In the middle of all this sits Cora, and it's fair to wonder what the future holds. It's entirely possible that by the start of next season, he'll be writing lineup cards without Bogaerts, Devers, or J.D. Martinez in the middle of them. His rotation probably won't feature All-Star right-hander Nathan Eovaldi. He has no idea who'll be catching, and his guess is as good as ours on supporting players like Kiké Hernández, Rich Hill, and Matt Strahm. That can't be appealing.

It's a lot of talent to replace in one offseason, especially with the American League East now so deep that even the long-suffering Orioles are making a playoff push. Complicating any path back to immediate contention is that Bloom thus far has proven hesitant to trade prospects or spend aggressively in free agency.

That's not what Cora signed up for his first time around, when Dave Dombrowski hired him to push the club's young players over the top, resulting in an MVP for Mookie Betts and a championship.
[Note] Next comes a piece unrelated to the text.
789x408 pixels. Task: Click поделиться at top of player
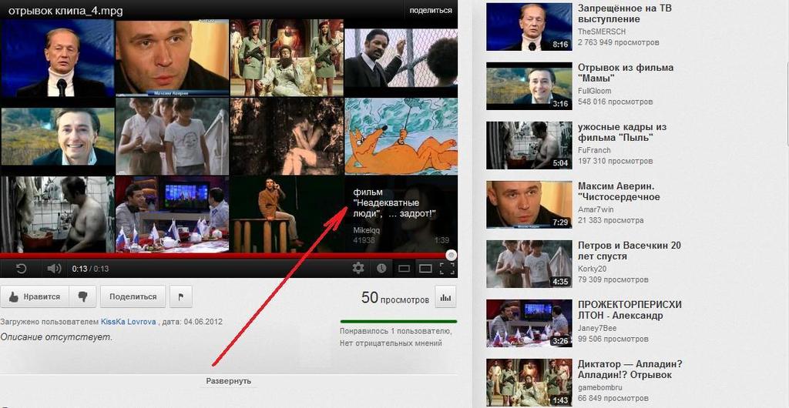pyautogui.click(x=431, y=10)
It's not what he expected when he returned last year to a core that included Devers, Bogaerts, Martinez, Chris Sale, and Eovaldi, among others.

Cora is signed through 2024, and already there's a fear those years could be lean while the Red Sox wait for prospects like shortstop Marcelo Mayer and second baseman Nick Yorke to mature, and even then, there's no guarantee they'll be stars.

Ownership and management seem content to take the long view, with Bloom focusing on the farm and patching roster deficiencies on the margins in a bid to remain competitive, even though there's only so far value signings can take you without the underlying stars to power the ship.

If I'm Alex Cora, with young twins at home and a stated desire not to manage into old age, do I really want to oversee a nebulous rebuild that's more concerned with 2025 than 2023? Until there's clarity on the team's approach to the future, it's fair to wonder just how long the manager will be a part of it.